DIRECTIONS: All lines from the entries below that contain the string "This" should be copied out.

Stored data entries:
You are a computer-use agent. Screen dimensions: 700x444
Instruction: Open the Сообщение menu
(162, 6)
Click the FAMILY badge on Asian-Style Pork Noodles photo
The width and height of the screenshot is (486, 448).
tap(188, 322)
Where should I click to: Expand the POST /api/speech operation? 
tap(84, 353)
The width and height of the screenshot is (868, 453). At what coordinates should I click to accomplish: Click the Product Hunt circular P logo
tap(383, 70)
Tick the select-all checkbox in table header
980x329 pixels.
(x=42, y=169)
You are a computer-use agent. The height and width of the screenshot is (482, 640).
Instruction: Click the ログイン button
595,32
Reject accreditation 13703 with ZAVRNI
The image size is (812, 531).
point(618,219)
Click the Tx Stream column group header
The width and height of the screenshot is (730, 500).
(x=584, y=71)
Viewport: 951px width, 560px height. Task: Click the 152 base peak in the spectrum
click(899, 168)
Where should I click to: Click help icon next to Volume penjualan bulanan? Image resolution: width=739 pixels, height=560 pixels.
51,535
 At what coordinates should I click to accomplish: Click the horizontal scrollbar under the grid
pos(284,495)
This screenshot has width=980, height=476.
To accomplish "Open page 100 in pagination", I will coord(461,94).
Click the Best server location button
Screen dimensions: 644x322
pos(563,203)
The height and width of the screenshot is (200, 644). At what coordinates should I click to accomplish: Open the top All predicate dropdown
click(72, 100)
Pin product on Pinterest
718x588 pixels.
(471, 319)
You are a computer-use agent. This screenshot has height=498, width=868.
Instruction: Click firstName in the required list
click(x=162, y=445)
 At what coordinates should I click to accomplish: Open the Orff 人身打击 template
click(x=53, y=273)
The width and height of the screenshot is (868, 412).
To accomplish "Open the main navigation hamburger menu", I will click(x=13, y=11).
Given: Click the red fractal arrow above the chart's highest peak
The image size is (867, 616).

YOUR RESPONSE:
This screenshot has width=980, height=476.
You are a computer-use agent. This screenshot has height=498, width=868.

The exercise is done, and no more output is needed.